Where Bias Comes From
AI bias has multiple sources: training data bias (your historical data reflects discriminatory practices), label bias (the outcomes you're trying to predict are themselves biased), feature engineering bias (features you select correlate with protected characteristics), and interaction bias (the model learns proxies for protected characteristics like race or gender).
These sources of bias aren't always obvious. A hiring algorithm trained on 'time to promotion' as an outcome might be discriminatory if certain groups face barriers to promotion in the underlying organization. A lending algorithm trained on 'default' might be biased if certain groups were historically denied credit, so lower-risk applicants from those groups were never offered loans to default on.

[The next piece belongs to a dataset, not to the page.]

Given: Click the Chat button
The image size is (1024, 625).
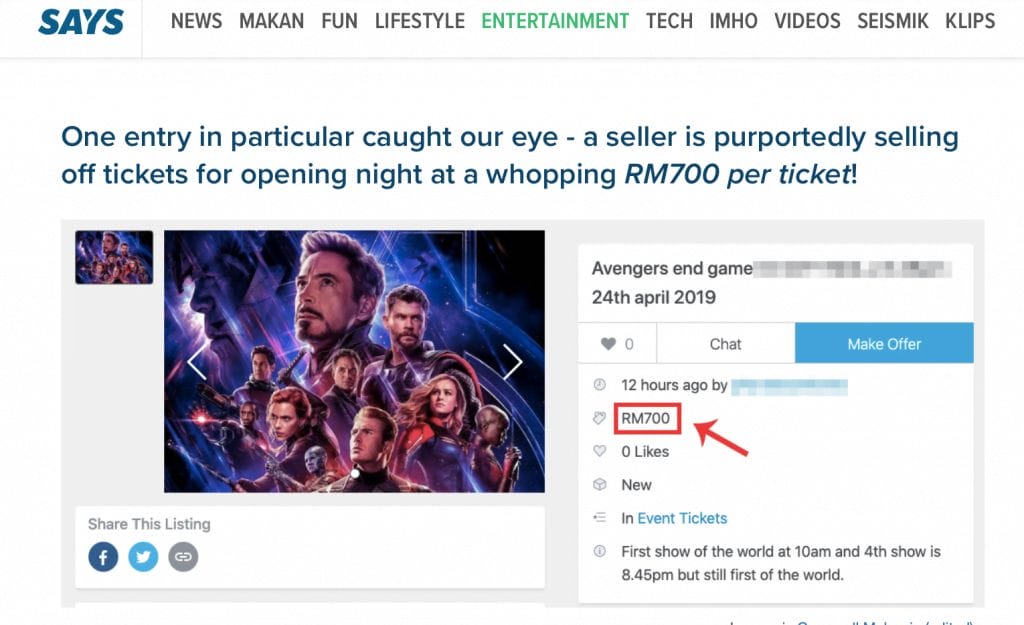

Technical Mitigation Approaches
By 2026, organizations have several bias mitigation techniques available: removing sensitive attributes from training data (though this doesn't eliminate bias from correlated features); reweighting training data to balance representation across groups; adjusting model thresholds to equalize error rates across groups; or constraining optimization to enforce fairness metrics alongside accuracy.
More fundamental approaches involve reformulating the problem to be less prone to bias: instead of predicting 'promotion,' predict 'performance on new responsibilities'; instead of predicting 'default,' use alternative data sources for creditworthiness assessment.
The Challenge of Fairness
No single definition of fairness exists. Demographic parity (equal outcomes across groups) conflicts with equalized odds (equal error rates). Individual fairness (treating similar individuals similarly) conflicts with group fairness (equal treatment of groups). Different stakeholders care about different fairness definitions.
The practical approach in 2026 is transparency: document which fairness metrics you optimize for, measure performance across different demographic groups, and make trade-offs explicit. A lending algorithm that operates well for most groups but discriminates against a minority group is now documented and explained rather than hidden.